**Exercise**
What lines below include the word "label"? Copy each one.

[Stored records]

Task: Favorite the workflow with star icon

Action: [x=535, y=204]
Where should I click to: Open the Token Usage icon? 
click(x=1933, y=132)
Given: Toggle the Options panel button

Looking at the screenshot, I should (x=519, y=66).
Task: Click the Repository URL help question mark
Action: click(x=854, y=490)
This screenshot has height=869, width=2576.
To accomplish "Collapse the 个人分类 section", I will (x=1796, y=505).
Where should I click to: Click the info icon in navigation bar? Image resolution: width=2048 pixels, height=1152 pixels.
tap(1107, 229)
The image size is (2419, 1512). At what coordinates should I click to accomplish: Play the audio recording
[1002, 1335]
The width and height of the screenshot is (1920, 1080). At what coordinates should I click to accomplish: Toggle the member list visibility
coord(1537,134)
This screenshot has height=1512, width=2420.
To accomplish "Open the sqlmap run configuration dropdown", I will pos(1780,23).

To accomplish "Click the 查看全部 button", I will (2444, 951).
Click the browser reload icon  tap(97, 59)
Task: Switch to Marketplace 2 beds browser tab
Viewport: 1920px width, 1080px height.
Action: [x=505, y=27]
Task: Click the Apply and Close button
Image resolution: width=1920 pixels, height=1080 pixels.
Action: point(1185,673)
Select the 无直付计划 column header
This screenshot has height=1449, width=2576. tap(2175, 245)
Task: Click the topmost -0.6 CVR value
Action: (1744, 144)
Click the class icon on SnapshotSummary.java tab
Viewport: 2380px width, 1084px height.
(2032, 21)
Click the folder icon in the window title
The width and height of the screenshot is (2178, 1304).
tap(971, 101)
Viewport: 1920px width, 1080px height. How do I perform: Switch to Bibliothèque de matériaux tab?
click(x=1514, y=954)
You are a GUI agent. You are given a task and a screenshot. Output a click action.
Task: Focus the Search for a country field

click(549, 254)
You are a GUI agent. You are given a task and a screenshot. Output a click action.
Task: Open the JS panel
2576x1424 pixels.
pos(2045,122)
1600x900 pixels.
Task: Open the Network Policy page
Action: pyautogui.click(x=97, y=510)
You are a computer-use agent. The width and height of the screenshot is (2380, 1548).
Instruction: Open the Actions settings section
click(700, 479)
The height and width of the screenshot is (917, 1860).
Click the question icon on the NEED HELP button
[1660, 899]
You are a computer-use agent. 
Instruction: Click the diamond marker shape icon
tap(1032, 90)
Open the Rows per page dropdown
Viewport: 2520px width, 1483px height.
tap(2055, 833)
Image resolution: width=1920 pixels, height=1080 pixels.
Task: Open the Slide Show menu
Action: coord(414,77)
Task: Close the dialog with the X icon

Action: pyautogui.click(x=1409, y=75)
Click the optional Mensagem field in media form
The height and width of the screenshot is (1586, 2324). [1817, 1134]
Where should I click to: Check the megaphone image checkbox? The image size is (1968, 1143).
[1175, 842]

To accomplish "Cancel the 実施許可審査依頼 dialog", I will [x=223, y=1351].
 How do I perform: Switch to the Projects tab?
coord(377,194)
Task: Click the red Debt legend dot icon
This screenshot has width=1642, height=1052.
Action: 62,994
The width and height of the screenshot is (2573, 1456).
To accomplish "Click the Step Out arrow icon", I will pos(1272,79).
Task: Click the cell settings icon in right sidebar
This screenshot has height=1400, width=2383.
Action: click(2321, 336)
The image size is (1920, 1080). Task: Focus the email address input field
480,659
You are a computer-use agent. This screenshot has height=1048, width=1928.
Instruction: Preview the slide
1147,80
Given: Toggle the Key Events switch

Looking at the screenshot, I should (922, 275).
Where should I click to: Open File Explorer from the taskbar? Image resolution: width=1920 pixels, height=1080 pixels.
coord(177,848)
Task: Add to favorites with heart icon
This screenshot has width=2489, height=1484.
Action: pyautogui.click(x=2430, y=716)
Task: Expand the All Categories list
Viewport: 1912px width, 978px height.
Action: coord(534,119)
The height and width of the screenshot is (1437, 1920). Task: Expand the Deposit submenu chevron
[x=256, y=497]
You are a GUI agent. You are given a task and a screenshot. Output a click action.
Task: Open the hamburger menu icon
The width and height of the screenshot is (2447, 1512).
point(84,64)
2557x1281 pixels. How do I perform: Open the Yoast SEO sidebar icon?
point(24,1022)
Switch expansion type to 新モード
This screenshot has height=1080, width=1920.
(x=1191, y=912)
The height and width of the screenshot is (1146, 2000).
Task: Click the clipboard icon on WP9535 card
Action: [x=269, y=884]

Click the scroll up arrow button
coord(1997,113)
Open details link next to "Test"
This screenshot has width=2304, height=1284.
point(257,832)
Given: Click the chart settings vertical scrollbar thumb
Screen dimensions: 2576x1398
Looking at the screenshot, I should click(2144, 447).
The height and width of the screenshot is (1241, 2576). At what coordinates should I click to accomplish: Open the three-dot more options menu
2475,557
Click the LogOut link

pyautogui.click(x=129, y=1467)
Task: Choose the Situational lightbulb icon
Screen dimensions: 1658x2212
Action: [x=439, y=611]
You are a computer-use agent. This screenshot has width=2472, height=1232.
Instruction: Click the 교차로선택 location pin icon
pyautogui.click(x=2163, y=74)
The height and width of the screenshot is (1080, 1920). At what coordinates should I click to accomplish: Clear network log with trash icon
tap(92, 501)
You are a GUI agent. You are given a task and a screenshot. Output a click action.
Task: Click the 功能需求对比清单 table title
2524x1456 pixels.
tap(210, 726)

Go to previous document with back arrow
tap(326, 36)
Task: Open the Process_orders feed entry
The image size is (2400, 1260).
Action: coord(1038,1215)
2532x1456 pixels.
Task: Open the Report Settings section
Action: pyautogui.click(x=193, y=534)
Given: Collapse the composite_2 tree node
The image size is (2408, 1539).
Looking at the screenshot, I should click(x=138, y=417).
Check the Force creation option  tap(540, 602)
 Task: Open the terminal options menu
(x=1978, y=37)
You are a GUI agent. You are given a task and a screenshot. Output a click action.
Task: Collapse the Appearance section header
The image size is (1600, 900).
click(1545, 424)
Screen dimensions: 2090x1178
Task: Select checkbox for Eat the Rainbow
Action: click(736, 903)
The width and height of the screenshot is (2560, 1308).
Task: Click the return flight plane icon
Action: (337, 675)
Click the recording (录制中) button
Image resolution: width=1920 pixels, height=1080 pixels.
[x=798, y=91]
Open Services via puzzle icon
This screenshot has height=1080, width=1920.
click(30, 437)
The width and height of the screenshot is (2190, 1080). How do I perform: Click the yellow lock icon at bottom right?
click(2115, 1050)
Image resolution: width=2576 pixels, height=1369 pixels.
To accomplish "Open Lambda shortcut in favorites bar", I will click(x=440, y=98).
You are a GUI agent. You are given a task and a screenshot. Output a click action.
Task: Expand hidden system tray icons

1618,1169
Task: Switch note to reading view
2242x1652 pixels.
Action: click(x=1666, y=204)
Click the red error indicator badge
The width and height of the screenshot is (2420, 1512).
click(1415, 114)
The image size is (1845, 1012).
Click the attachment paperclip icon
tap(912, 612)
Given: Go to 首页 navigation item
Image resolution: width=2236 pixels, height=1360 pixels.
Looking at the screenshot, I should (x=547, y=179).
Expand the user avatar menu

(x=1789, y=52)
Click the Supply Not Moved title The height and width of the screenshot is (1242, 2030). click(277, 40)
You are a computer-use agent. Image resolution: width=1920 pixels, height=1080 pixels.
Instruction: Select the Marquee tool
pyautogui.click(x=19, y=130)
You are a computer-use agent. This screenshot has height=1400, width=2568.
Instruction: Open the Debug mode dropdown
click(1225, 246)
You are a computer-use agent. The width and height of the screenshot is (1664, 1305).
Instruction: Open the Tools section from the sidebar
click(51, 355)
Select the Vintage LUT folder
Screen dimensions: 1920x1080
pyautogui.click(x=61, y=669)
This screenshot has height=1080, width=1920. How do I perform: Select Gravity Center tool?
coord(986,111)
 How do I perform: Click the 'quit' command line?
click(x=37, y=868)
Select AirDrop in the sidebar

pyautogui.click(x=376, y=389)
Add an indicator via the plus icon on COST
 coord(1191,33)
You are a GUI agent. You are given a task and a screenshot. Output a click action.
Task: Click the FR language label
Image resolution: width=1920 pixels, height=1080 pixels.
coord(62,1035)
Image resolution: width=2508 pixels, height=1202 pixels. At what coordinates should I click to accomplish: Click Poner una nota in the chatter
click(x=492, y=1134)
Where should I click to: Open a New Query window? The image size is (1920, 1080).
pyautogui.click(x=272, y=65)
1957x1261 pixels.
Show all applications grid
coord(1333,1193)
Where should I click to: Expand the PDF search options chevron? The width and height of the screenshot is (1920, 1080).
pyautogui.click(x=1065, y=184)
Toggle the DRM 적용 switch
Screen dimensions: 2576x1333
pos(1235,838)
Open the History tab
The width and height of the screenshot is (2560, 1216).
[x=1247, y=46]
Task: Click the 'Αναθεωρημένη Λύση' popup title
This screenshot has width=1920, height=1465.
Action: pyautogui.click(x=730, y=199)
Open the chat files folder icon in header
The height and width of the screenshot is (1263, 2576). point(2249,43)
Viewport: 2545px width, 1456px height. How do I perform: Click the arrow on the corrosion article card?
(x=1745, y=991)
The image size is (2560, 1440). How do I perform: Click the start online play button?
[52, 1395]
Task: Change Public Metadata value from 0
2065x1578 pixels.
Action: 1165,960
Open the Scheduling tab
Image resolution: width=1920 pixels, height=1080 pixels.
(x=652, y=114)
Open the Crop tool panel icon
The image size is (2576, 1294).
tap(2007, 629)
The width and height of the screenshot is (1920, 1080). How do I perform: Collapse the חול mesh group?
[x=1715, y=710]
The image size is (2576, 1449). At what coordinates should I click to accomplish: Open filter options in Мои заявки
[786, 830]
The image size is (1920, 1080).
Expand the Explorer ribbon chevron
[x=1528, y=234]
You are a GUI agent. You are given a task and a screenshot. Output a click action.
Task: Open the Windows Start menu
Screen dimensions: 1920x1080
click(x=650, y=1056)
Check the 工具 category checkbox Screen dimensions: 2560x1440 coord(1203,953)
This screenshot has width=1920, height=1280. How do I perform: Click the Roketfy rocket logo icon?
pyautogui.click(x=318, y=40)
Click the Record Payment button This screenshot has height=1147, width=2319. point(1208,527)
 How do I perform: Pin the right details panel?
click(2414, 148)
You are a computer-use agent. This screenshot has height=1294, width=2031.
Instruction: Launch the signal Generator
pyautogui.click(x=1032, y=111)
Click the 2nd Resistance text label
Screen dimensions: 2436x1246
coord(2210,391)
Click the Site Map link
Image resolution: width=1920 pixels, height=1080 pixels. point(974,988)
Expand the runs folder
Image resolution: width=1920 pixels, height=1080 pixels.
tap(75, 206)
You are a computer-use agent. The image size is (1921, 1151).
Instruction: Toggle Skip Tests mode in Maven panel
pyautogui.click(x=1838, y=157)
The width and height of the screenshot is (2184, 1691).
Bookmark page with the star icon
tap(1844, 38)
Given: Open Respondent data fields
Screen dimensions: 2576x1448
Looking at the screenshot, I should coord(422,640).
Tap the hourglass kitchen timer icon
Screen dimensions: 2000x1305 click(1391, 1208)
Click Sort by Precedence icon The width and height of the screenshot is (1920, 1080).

**Result**
Task: Click the FR language label
Click the 2nd Resistance text label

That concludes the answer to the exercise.